● **Work instruction**
Output the full listing that appears below, exactly as it is presented.

● **Provided information**
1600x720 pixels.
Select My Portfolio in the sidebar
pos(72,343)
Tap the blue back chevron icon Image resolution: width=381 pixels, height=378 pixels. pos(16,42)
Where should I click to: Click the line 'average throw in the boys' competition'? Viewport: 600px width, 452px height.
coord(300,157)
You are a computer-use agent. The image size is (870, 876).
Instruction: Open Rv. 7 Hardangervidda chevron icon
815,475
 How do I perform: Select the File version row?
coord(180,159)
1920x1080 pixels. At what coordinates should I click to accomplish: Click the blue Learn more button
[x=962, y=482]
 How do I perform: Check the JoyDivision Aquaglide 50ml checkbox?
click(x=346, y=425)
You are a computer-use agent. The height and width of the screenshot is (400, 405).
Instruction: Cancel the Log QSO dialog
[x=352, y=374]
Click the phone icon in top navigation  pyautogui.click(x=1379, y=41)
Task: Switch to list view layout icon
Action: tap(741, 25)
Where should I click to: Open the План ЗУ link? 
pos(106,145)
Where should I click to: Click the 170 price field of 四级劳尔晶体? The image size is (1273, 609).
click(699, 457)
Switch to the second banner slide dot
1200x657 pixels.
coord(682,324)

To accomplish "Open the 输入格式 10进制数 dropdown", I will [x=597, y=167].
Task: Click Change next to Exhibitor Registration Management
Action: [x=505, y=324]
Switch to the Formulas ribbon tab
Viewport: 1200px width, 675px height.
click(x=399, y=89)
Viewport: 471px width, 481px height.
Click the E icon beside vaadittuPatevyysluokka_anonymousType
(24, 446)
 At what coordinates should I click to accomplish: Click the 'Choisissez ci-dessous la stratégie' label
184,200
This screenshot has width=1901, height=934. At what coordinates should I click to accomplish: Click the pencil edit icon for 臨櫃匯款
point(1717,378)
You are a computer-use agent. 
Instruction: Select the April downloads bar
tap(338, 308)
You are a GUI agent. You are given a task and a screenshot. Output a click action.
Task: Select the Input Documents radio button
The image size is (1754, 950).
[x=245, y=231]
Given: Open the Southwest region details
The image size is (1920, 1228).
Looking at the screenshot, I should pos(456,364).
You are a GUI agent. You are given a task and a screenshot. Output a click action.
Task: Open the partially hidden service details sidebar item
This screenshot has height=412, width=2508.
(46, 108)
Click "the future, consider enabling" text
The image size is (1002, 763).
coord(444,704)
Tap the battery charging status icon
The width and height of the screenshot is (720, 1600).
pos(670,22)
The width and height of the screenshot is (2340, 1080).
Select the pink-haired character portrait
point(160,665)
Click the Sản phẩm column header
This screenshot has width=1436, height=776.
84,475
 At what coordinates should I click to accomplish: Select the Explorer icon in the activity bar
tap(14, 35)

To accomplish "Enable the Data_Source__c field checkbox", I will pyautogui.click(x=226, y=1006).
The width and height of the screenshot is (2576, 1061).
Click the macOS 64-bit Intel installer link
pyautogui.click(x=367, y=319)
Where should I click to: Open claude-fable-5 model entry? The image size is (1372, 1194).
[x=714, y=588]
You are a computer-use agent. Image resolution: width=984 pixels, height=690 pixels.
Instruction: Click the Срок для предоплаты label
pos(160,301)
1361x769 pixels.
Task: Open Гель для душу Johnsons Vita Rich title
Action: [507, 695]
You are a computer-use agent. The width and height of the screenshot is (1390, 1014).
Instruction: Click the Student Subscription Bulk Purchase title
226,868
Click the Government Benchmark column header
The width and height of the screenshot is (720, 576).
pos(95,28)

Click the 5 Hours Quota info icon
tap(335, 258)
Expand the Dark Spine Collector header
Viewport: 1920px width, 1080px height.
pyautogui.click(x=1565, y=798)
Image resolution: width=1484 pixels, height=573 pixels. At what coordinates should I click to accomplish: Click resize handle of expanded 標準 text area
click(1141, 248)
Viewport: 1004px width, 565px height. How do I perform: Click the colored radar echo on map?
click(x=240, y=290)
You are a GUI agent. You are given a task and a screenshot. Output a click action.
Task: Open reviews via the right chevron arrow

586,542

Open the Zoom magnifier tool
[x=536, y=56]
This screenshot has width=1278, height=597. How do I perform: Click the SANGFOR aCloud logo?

● **Written reply**
1600x720 pixels.
Select My Portfolio in the sidebar
pos(72,343)
Tap the blue back chevron icon Image resolution: width=381 pixels, height=378 pixels. pos(16,42)
Where should I click to: Click the line 'average throw in the boys' competition'? Viewport: 600px width, 452px height.
coord(300,157)
You are a computer-use agent. The image size is (870, 876).
Instruction: Open Rv. 7 Hardangervidda chevron icon
815,475
 How do I perform: Select the File version row?
coord(180,159)
1920x1080 pixels. At what coordinates should I click to accomplish: Click the blue Learn more button
[x=962, y=482]
 How do I perform: Check the JoyDivision Aquaglide 50ml checkbox?
click(x=346, y=425)
You are a computer-use agent. The height and width of the screenshot is (400, 405).
Instruction: Cancel the Log QSO dialog
[x=352, y=374]
Click the phone icon in top navigation  pyautogui.click(x=1379, y=41)
Task: Switch to list view layout icon
Action: tap(741, 25)
Where should I click to: Open the План ЗУ link? 
pos(106,145)
Where should I click to: Click the 170 price field of 四级劳尔晶体? The image size is (1273, 609).
click(699, 457)
Switch to the second banner slide dot
1200x657 pixels.
coord(682,324)

To accomplish "Open the 输入格式 10进制数 dropdown", I will [x=597, y=167].
Task: Click Change next to Exhibitor Registration Management
Action: [x=505, y=324]
Switch to the Formulas ribbon tab
Viewport: 1200px width, 675px height.
click(x=399, y=89)
Viewport: 471px width, 481px height.
Click the E icon beside vaadittuPatevyysluokka_anonymousType
(24, 446)
 At what coordinates should I click to accomplish: Click the 'Choisissez ci-dessous la stratégie' label
184,200
This screenshot has width=1901, height=934. At what coordinates should I click to accomplish: Click the pencil edit icon for 臨櫃匯款
point(1717,378)
You are a computer-use agent. 
Instruction: Select the April downloads bar
tap(338, 308)
You are a GUI agent. You are given a task and a screenshot. Output a click action.
Task: Select the Input Documents radio button
The image size is (1754, 950).
[x=245, y=231]
Given: Open the Southwest region details
The image size is (1920, 1228).
Looking at the screenshot, I should pos(456,364).
You are a GUI agent. You are given a task and a screenshot. Output a click action.
Task: Open the partially hidden service details sidebar item
This screenshot has height=412, width=2508.
(46, 108)
Click "the future, consider enabling" text
The image size is (1002, 763).
coord(444,704)
Tap the battery charging status icon
The width and height of the screenshot is (720, 1600).
pos(670,22)
The width and height of the screenshot is (2340, 1080).
Select the pink-haired character portrait
point(160,665)
Click the Sản phẩm column header
This screenshot has width=1436, height=776.
84,475
 At what coordinates should I click to accomplish: Select the Explorer icon in the activity bar
tap(14, 35)

To accomplish "Enable the Data_Source__c field checkbox", I will pyautogui.click(x=226, y=1006).
The width and height of the screenshot is (2576, 1061).
Click the macOS 64-bit Intel installer link
pyautogui.click(x=367, y=319)
Where should I click to: Open claude-fable-5 model entry? The image size is (1372, 1194).
[x=714, y=588]
You are a computer-use agent. Image resolution: width=984 pixels, height=690 pixels.
Instruction: Click the Срок для предоплаты label
pos(160,301)
1361x769 pixels.
Task: Open Гель для душу Johnsons Vita Rich title
Action: [507, 695]
You are a computer-use agent. The width and height of the screenshot is (1390, 1014).
Instruction: Click the Student Subscription Bulk Purchase title
226,868
Click the Government Benchmark column header
The width and height of the screenshot is (720, 576).
pos(95,28)

Click the 5 Hours Quota info icon
tap(335, 258)
Expand the Dark Spine Collector header
Viewport: 1920px width, 1080px height.
pyautogui.click(x=1565, y=798)
Image resolution: width=1484 pixels, height=573 pixels. At what coordinates should I click to accomplish: Click resize handle of expanded 標準 text area
click(1141, 248)
Viewport: 1004px width, 565px height. How do I perform: Click the colored radar echo on map?
click(x=240, y=290)
You are a GUI agent. You are given a task and a screenshot. Output a click action.
Task: Open reviews via the right chevron arrow

586,542

Open the Zoom magnifier tool
[x=536, y=56]
This screenshot has width=1278, height=597. How do I perform: Click the SANGFOR aCloud logo?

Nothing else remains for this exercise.